Should I Take Out A Personal Loan to Pay My Debt or Get Debt Relief?
Debt is an intimidating circumstance. With people in the U.S. reaching a combined credit card debt of more than $1 trillion in 2017, it can feel nearly impossible to escape money’s grip, especially since that number continues to increase. This financial weight has led thousands of people to consolidate their debts in an attempt to get instant debt relief. While this method works for some, it may not be the best way to get out of debt for everyone. If you are trying to figure out your next steps and think a personal loan may be the best way to go out of the available debt solutions, take the following factors into consideration first.

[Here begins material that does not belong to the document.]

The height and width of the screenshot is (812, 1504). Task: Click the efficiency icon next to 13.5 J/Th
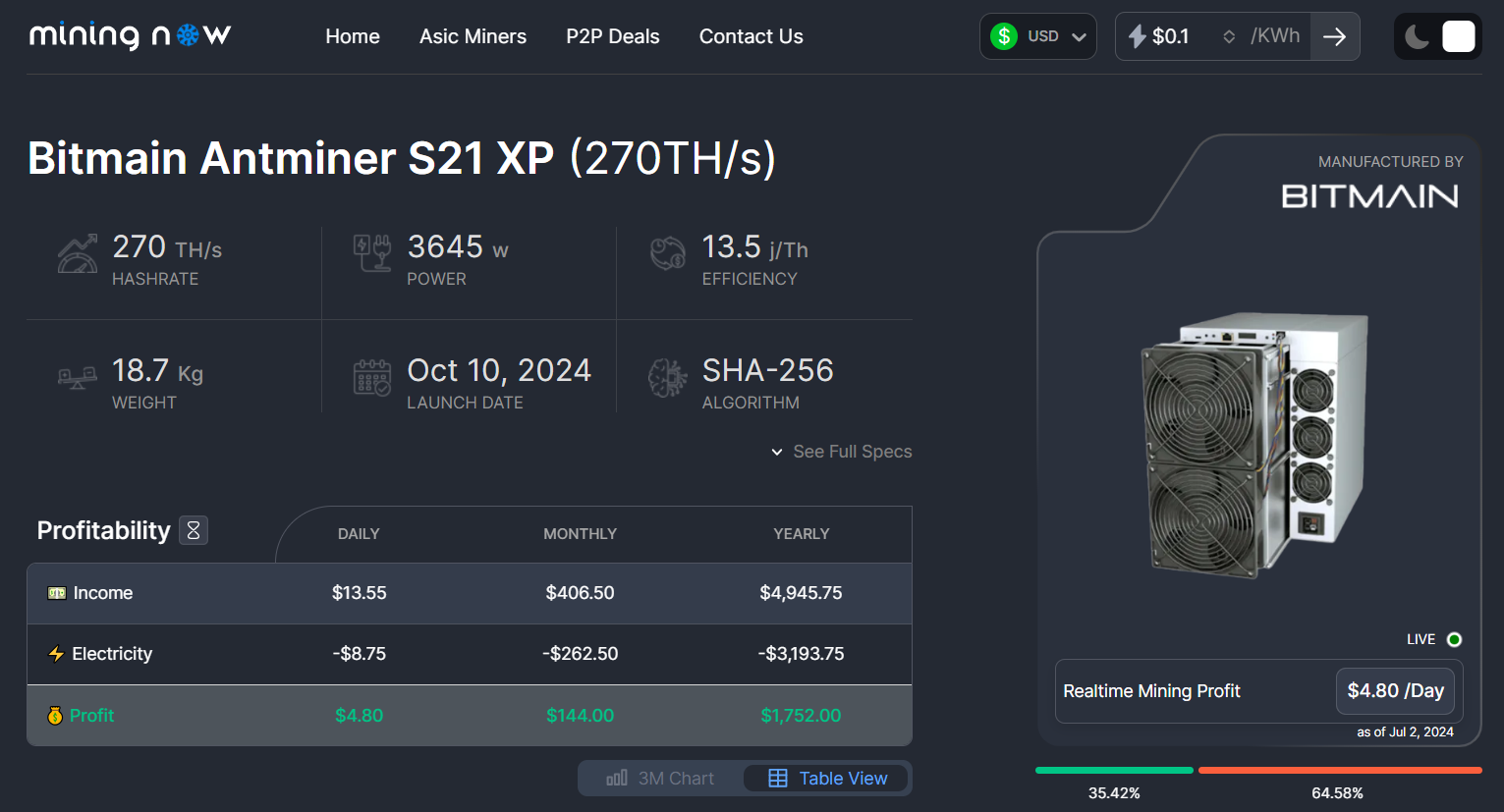pyautogui.click(x=668, y=253)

Paying a Debt with More Debt Should Have Explicit Benefits
In the end, taking out a personal loan to pay off other loans or credit cards is just using debt to forego debt. You do not truly get debt relief this way, at least, not immediately. However, there are times when consolidating your payments into a single form of credit may be beneficial. As an example, let’s say that you owe about $3,000 in debt on one credit card with 21 percent interest, $5,000 on another card with 18 percent interest and have a $10,000 private loan with 15 percent interest.
If you are wanting to repay each of those debts within 10 years, you are facing more than $19,000 in interest charges alone, and that is assuming you make your payments on time and don’t have to extend the life of your loan. In this case — which is a relatively common scenario for people — it would definitely be worth it to take out a single loan for the exact amount owed with no higher than a 12 percent interest rate for five years.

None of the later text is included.